## Your assignment
Print the line where "This screenshot has height=245, width=365." occurs and every line that follows it in the data below, ending with the last line, precisely as written.

>>

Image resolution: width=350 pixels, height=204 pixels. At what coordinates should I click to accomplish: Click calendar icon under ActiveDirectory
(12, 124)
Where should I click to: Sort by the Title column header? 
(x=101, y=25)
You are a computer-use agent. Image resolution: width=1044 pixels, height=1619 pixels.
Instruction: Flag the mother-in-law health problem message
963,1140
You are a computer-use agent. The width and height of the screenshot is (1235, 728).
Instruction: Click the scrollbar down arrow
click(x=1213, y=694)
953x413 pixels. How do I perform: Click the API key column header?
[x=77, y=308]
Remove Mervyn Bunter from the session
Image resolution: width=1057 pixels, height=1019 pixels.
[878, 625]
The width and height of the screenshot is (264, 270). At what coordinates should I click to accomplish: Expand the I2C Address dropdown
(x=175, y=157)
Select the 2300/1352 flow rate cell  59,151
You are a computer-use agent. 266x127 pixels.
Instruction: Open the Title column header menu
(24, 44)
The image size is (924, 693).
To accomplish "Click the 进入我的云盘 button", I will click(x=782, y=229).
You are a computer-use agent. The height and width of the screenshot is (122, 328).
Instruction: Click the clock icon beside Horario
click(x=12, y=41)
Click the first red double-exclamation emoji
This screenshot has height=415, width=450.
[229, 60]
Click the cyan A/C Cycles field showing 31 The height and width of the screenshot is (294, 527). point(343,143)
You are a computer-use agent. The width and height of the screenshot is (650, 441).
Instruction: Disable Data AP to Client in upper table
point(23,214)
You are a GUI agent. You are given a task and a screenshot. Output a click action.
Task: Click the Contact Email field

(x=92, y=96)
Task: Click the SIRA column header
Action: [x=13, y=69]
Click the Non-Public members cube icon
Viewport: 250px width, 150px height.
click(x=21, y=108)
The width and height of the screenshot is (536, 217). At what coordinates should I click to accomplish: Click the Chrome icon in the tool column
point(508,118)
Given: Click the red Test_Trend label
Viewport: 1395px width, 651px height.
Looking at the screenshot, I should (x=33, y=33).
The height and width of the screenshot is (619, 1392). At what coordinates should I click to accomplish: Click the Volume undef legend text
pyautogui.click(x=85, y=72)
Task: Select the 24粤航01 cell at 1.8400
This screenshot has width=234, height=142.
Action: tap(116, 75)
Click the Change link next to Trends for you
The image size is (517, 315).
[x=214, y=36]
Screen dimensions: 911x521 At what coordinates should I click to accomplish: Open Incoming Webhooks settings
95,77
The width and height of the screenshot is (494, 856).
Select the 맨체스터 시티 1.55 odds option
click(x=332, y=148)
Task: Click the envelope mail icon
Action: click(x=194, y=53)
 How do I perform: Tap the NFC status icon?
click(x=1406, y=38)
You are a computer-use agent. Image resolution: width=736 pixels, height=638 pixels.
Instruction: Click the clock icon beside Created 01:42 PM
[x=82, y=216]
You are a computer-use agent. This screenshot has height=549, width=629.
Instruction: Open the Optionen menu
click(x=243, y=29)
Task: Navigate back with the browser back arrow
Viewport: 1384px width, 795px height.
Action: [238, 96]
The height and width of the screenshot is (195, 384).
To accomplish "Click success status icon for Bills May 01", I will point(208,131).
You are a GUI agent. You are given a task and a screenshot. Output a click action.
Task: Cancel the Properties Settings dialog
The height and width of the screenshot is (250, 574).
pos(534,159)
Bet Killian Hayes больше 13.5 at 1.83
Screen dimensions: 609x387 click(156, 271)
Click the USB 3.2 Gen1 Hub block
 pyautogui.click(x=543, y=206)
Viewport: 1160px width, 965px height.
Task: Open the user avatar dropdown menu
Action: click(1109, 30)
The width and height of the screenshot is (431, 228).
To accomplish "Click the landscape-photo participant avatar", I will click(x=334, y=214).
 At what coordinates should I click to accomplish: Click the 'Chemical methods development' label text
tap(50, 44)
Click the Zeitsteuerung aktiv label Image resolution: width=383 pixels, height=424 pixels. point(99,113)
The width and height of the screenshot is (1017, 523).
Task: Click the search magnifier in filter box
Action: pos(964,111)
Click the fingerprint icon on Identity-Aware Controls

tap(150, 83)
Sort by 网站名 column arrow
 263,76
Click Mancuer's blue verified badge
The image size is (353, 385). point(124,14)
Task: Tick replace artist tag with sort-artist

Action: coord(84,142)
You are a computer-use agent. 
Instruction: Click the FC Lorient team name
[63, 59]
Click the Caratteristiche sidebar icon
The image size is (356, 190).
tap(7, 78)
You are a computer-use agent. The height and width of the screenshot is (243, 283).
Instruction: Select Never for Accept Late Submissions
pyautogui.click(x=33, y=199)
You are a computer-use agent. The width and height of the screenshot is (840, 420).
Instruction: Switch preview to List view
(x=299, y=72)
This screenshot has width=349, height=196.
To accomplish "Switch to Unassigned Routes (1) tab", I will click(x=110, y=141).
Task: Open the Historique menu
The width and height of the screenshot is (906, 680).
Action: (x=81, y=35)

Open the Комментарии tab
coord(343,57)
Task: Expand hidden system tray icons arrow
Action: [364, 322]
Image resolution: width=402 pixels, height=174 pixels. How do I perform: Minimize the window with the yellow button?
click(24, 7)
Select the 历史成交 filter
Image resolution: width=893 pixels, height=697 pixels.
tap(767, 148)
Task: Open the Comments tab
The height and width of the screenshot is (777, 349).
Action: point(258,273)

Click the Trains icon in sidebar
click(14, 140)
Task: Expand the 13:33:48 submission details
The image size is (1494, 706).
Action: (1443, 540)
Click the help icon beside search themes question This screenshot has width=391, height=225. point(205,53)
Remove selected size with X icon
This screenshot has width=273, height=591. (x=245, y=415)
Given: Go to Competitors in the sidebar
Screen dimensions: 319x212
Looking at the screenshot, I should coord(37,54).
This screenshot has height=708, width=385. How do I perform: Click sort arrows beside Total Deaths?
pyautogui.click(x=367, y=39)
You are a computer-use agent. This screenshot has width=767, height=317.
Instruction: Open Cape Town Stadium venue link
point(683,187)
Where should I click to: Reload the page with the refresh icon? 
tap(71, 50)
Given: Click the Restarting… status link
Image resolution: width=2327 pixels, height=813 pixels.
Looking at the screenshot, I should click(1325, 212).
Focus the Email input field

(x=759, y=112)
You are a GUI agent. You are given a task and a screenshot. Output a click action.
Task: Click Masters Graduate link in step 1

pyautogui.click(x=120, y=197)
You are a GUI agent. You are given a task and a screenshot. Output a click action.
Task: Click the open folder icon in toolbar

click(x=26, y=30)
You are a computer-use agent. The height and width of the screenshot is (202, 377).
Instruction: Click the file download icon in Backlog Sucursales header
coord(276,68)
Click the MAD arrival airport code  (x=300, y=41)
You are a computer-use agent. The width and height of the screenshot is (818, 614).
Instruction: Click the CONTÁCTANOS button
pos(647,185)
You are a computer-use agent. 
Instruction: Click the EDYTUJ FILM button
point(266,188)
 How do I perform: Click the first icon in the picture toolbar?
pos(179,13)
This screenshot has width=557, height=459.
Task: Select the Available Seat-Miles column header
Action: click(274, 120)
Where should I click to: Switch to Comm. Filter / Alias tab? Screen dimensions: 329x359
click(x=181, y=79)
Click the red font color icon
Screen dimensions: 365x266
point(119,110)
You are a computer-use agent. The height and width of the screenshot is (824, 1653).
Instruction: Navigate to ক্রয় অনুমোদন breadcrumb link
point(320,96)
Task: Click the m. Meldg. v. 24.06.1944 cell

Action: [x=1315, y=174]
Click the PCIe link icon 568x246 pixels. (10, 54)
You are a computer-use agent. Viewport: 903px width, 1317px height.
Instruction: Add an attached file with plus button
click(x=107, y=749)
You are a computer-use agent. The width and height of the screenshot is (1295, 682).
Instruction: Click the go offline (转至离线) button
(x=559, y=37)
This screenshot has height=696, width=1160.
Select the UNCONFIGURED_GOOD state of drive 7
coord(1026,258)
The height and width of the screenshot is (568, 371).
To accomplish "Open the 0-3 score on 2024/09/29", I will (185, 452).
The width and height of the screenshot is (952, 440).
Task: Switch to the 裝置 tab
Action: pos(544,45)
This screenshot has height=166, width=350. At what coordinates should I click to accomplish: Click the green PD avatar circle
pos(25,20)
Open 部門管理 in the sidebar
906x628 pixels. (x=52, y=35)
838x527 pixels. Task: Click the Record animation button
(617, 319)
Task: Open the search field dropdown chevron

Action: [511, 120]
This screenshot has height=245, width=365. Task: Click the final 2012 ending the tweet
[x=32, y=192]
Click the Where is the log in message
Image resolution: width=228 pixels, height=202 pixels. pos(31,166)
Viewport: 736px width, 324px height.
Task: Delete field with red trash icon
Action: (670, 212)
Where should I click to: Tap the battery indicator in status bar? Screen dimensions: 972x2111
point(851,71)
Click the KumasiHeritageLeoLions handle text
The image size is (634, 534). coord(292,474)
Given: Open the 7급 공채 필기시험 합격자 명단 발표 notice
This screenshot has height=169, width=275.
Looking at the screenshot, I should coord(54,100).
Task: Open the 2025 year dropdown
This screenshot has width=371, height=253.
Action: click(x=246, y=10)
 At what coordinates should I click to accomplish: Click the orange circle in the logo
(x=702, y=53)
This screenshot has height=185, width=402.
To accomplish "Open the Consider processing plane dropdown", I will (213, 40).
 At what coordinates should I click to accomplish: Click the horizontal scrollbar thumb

<<

## Your solution
This screenshot has height=245, width=365. Task: Click the final 2012 ending the tweet
[x=32, y=192]
Click the Where is the log in message
Image resolution: width=228 pixels, height=202 pixels. pos(31,166)
Viewport: 736px width, 324px height.
Task: Delete field with red trash icon
Action: (670, 212)
Where should I click to: Tap the battery indicator in status bar? Screen dimensions: 972x2111
point(851,71)
Click the KumasiHeritageLeoLions handle text
The image size is (634, 534). coord(292,474)
Given: Open the 7급 공채 필기시험 합격자 명단 발표 notice
This screenshot has height=169, width=275.
Looking at the screenshot, I should coord(54,100).
Task: Open the 2025 year dropdown
This screenshot has width=371, height=253.
Action: click(x=246, y=10)
 At what coordinates should I click to accomplish: Click the orange circle in the logo
(x=702, y=53)
This screenshot has height=185, width=402.
To accomplish "Open the Consider processing plane dropdown", I will (213, 40).
 At what coordinates should I click to accomplish: Click the horizontal scrollbar thumb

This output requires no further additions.